Lisa's Airplane Trip (Anne Gutman) - Lisa's Airplane Trip is one of two titles launching the Misadventures of Gaspard and Lisa series. Lisa experiences for the first time in her life what it is like to travel on an airplane when she flies by herself to meet her uncle in the United States. The meal, movie, and other passengers provide endless amusement for Lisa--until an unfortunate accident with her orange juice. Fortunately, a very nice flight attendant makes everything better with a quick wash in the bathroom, followed by a special trip to the cockpit. Recommended for ages 3-7.
Lisa, Bright and Dark: A Novel (John Neufeld) - A young girl’s journey toward the strange hypnotic world of madness, and about a group of her friends who unite to get her help. “Compassionate and tragic, an indictment of adults who refuse to get involved.”—The New York Times. “A surprise and a delight, despite its sobering theme.”—Austin American Statesman. “… skillfully constructed and more exciting than Neufeld’s previous, highly praised Edgar Allan.”—School Library Journal. New York Times Outstanding Books of the Year ’69. Hallmark Hall of Fame Production, NBC-TV. An International Best-Seller! Recommended got ages 10-14.
Famous People Named Lisa - Lisa del Giocondo (subject of da Vinci’s painting “Mona Lisa”); Lisa Loeb (singer/songwriter); Lisa Kudrow (actress); Lisa Bonet (actress); Lisa Lopes (rapper/singer-songwriter); Lisa Marie Presley (daughter of Elvis Presley, musician); Lisa Rinna (actress); Lisa Hartman Black (actress, wife of Clint Black); Lisa Lampanelli (comic); Lisa Ling (journalist); Lisa Niemi (actress, widow of Patrick Swayze)
Famous People Who Named Their Daughter Lisa - Elvis Presley (American icon); Priscilla Presley (actress, former wife of Elvis); James Coburn (actor); Jim Henson (puppeteer); Joyce Brothers (radio personality); Larry Flynt (Penthouse founder/owner); Mister T. (actor); Tom Landry (football coach)
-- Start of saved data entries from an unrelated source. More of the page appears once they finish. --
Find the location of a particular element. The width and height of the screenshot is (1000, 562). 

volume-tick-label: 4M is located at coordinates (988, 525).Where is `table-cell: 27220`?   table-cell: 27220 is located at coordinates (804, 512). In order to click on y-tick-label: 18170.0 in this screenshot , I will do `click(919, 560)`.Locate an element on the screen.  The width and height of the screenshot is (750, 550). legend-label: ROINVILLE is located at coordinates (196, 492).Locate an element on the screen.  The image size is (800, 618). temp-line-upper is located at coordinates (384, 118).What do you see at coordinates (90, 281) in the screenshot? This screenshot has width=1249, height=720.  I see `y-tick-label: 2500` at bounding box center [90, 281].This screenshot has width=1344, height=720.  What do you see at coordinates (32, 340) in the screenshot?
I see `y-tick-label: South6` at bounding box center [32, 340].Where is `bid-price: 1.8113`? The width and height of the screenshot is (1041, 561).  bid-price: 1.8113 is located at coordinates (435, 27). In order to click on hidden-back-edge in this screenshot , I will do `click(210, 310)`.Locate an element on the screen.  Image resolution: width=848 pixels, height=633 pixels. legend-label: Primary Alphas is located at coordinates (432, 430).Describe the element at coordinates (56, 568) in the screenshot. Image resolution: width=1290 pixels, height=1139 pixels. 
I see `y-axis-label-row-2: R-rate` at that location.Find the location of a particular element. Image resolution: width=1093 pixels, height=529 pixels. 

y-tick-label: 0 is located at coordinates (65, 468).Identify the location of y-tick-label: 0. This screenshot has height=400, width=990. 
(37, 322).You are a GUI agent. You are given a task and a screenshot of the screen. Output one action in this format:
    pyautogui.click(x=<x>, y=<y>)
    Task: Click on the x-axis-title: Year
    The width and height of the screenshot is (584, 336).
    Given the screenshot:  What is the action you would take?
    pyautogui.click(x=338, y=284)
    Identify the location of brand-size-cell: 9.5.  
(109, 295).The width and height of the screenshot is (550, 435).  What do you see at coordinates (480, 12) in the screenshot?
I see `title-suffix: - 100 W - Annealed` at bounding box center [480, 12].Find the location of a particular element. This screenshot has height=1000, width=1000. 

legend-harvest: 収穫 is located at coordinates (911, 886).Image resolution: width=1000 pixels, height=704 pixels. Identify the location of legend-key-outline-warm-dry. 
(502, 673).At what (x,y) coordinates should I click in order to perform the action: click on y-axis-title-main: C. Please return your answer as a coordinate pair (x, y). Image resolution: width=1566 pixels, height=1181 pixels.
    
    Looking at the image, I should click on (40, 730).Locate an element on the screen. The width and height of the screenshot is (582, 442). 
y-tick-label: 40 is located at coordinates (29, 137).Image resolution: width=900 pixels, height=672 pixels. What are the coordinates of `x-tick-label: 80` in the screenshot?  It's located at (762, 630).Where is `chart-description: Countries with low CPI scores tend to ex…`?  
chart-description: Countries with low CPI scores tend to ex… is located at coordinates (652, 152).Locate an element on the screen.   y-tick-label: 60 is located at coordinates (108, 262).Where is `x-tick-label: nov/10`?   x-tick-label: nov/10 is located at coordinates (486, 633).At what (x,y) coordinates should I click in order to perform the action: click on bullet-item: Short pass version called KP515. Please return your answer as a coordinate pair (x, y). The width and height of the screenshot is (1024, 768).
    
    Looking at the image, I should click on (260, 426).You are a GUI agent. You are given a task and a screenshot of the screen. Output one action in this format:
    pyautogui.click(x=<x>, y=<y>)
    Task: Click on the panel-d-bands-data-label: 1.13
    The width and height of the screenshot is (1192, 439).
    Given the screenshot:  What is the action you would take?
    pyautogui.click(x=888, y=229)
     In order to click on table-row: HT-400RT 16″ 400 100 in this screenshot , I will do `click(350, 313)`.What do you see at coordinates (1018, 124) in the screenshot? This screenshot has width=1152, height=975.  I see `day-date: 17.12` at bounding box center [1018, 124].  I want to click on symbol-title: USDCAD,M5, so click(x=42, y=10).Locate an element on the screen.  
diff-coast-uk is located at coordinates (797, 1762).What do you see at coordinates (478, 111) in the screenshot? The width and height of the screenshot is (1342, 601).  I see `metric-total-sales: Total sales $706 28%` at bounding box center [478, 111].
Lisa del Giocondo (c. 1479-1542) - Lisa del Giocondo was the subject of Leonardo da Vinci’s “Mona Lisa”, arguably the most famous painting in the world (and considered by some to be the very best). Little is known about Lisa del Giocondo’s life except that she was born into a respectable Florentine family; one with an old aristocratic name of importance but one whose wealth had diminished to middle-class levels by the time Lisa arrived. She married at the tender age of fifteen to a much older man, probably for love because the dowry offered by her family was less than her successful merchant husband may have otherwise gotten. Characteristic of Florentine families during the Italian Renaissance, the del Giocondos were art appreciators and it was Lisa’s husband who commissioned the painting by da Vinci circa 1503. The “Mona Lisa” portrayed Lisa in the typical fashion of the 15th and 16th century female ideal: that is, a model of virtue (poised upright and reserved with her hands crossed). Yet Lisa’s mysterious smile provides some level of intimacy between the woman and her viewer. The techniques used by da Vinci created an iconic enigma where we onlookers are voyeurs attempting to understand the emotion behind this woman named “Mona Lisa” (the term “Mona” is a title of respect, as in “my lady, Madonna”). Ironically the del Giocondos never received the painting; da Vinci kept it and traveled with it until his death. Da Vinci’s heir sold it to King François I of France where it remained with the monarchy possessions until the French Revolution, after which it belonged to the French people at its home at the Louvre (where it remains today under bullet-proof glass).